• **Assignment**: Working from the top of the records below, reproduce each line exactly, ending once you have written the line containing "EFFECTS (1074, 246)".

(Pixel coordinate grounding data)
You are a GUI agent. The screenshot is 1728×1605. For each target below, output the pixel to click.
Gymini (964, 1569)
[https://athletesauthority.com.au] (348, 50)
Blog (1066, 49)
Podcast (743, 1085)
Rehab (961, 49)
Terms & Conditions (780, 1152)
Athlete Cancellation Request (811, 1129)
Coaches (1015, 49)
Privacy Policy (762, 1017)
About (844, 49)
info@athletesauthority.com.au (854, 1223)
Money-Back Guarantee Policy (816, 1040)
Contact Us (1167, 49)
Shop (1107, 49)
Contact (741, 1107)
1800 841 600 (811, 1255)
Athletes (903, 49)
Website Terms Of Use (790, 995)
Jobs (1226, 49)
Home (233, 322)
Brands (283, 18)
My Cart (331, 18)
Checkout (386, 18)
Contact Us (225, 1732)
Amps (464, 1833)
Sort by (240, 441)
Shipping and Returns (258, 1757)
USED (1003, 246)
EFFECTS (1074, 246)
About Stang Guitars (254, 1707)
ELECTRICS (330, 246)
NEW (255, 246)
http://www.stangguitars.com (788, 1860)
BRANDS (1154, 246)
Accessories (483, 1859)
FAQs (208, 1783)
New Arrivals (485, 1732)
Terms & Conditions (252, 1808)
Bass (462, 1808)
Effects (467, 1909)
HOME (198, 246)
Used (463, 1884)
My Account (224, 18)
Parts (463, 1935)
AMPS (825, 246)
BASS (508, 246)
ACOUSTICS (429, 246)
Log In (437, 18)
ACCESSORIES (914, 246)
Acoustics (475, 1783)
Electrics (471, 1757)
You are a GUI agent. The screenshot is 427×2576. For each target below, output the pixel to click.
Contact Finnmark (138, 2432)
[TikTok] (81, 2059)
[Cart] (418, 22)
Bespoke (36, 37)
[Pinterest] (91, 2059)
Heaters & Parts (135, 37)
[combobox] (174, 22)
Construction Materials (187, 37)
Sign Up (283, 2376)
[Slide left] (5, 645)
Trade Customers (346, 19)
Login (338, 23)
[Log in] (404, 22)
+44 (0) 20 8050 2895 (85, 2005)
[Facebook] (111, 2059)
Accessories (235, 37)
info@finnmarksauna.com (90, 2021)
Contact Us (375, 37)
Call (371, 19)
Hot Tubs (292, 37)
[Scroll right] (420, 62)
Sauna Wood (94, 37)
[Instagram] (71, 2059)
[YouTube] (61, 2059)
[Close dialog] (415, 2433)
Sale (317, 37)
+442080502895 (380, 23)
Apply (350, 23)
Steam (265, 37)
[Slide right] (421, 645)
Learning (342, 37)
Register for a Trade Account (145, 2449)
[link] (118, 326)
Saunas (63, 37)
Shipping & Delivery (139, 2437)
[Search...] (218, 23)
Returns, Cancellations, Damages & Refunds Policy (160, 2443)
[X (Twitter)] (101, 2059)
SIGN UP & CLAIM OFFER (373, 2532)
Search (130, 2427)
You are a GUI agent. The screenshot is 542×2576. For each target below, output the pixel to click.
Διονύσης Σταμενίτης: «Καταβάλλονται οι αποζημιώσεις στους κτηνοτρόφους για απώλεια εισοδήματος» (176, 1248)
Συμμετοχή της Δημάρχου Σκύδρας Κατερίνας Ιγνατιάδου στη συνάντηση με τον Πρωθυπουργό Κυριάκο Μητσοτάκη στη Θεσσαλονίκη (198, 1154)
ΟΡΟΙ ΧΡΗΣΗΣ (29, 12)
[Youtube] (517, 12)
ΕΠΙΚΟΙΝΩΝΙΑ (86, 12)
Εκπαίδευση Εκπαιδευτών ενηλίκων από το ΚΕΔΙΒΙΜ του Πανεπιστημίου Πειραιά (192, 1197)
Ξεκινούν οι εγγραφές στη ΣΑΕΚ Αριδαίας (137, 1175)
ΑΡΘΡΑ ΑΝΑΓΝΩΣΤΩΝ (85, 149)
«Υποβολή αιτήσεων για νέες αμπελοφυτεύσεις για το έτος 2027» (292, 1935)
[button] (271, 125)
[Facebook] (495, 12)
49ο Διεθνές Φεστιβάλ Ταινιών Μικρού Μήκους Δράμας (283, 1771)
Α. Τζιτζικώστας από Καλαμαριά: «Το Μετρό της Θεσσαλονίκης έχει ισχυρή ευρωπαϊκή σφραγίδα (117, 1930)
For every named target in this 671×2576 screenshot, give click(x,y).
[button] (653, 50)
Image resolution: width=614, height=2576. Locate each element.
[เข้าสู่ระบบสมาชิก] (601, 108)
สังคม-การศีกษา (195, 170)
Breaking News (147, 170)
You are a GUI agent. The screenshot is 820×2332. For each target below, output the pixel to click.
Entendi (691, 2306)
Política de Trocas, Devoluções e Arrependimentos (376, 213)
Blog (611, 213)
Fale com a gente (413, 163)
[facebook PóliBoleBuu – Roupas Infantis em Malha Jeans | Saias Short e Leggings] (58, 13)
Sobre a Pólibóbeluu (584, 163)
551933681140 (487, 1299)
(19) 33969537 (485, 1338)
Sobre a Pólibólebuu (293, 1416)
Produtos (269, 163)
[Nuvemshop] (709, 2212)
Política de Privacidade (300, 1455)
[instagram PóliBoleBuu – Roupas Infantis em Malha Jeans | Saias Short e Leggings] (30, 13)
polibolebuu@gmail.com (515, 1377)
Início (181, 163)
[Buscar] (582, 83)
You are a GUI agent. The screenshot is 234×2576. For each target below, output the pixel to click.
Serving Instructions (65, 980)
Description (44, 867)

• **Written response**:
You are a GUI agent. The screenshot is 1728×1605. For each target below, output the pixel to click.
Gymini (964, 1569)
[https://athletesauthority.com.au] (348, 50)
Blog (1066, 49)
Podcast (743, 1085)
Rehab (961, 49)
Terms & Conditions (780, 1152)
Athlete Cancellation Request (811, 1129)
Coaches (1015, 49)
Privacy Policy (762, 1017)
About (844, 49)
info@athletesauthority.com.au (854, 1223)
Money-Back Guarantee Policy (816, 1040)
Contact Us (1167, 49)
Shop (1107, 49)
Contact (741, 1107)
1800 841 600 (811, 1255)
Athletes (903, 49)
Website Terms Of Use (790, 995)
Jobs (1226, 49)
Home (233, 322)
Brands (283, 18)
My Cart (331, 18)
Checkout (386, 18)
Contact Us (225, 1732)
Amps (464, 1833)
Sort by (240, 441)
Shipping and Returns (258, 1757)
USED (1003, 246)
EFFECTS (1074, 246)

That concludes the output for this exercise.